Pomijając efekt czysto fizjologiczny jest jeszcze druga strona, błyśnij sobie w oczy lampą... przyjemne to nie jest a masz tą przewagę, że wiesz co się dzieje i dlaczego, dziecko, nie.
Podsumowując - ostrożniej niż z dorosłym, odważniej niż z jajkiem - rozpaść się nie powinno...
spokojnie. 10 miesięczne dziecko to już nie taki osesek wbrew pozorom. Z drugiej strony, ktoś proponował, żeby na więcej niż godzinę się umówić - dobrze będzie jak godzinkę wytrzyma! Małe dzieci są bardzo trudnym i wymagającym obiektem fotograficznym. Po pierwsze za nic mają sobie to, że trezba się odwrócić do fotografa przodem. Ba! zapomnij o tym. Będziesz miał wszystkie rzuty dostępne, poza frontalnym.
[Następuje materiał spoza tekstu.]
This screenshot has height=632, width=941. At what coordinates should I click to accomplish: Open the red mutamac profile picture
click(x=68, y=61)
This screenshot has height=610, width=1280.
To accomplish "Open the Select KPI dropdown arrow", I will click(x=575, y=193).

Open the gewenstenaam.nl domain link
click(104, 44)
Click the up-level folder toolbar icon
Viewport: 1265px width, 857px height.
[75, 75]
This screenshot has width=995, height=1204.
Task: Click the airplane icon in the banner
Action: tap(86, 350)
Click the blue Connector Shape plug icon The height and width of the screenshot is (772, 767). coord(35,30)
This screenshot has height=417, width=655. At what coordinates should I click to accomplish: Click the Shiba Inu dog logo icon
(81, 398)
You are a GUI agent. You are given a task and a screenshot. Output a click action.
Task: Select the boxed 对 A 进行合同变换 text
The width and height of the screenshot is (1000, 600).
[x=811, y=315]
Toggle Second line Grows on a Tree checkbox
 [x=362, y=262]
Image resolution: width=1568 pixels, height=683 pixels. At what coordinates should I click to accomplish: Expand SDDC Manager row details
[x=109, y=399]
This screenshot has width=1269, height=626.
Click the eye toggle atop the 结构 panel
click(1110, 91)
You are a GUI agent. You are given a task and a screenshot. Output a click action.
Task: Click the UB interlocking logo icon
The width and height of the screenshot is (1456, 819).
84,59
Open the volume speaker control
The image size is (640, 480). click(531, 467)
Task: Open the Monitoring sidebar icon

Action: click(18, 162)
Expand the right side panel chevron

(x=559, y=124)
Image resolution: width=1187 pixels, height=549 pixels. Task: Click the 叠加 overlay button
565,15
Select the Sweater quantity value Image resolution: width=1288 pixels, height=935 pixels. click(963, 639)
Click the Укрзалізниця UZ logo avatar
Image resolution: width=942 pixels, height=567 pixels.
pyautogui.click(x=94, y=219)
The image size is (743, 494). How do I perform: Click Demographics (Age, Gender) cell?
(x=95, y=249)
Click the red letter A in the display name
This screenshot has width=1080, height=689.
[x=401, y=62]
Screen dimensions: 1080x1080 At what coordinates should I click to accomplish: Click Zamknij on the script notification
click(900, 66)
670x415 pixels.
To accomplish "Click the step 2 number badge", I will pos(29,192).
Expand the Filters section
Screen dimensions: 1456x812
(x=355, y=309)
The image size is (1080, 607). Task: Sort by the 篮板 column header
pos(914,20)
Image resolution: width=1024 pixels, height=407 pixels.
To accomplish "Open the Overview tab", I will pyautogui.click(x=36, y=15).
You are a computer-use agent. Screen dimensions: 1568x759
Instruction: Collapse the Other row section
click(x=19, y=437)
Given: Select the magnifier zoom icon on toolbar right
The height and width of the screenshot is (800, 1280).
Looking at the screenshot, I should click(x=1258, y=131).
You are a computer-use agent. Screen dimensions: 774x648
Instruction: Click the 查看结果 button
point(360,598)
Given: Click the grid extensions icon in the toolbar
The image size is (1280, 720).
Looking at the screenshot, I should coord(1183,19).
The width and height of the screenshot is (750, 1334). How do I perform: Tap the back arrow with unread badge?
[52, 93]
Po drugie - szybkość przemieszczania się. 10 miesięczne dziecko raczej swobodnie nie chodzi, ale też może już nie chcieć siedzieć. A to oznacza mamę za rękę, statyw do wspinania się, dowolny przedmiot tak samo wykorzystany, lalkę spoza kadru, piłeczkę która poleciała za tło i tysiąc innych rzeczy, które dziecko CHCE! TERAZ! JUŻ! bo jak nie to będzie... PŁACZ. Ae to wszystko tylko i wyłącznie wtedy, gdy jest oswojone, bo jak mu się ni espodobasz, to przechodzisz to płaczu natychmiast i to, że je jakoś uspokoisz nic ci nie da, bo w oczkach raczej radości nie uświadczysz. Dobra rada z tym oswajaniem, a jakże, ale uwaga - dziecko w 10 minut może dojść do fazy 'nudzę się', czyli praktycznie pozamiatane. no i jest moja ulubiona faza - na użytek swój i forumowiczów nazwę ja 'hyper' to taki stan dziecka, w którym chce ...ojejejej... kocham mamę-o-jaki ********* i śmieszny pan z aparatem-kocham mammę-o kurcze ale ta piłka się fajnie odbija - ciekawe co tak huknęło jak pociągnąłem ten kabelek - kocham...misia? MAMO!!! Odłóżcie aparat. uchwycicie czubek głowy. misia.
krótko:
-po wejściu oswajaj dziecko przez chwilkę, pokaż mu studio, błyśnij kilka razy. Niech to nie trwa długo. Daj mu około 5, max 10 minut. W tym czasie nie bądź nerwowy, to się udzieli dzieku. Jak wisi na szyi i za nic nie odklei się , to mże to być znak, że trzeba odłożyć sesję. Serio. Sesja spokojna raczej zostanie zapamiętana, sesja robiona na siłę zostanie na pewno zapamiętana.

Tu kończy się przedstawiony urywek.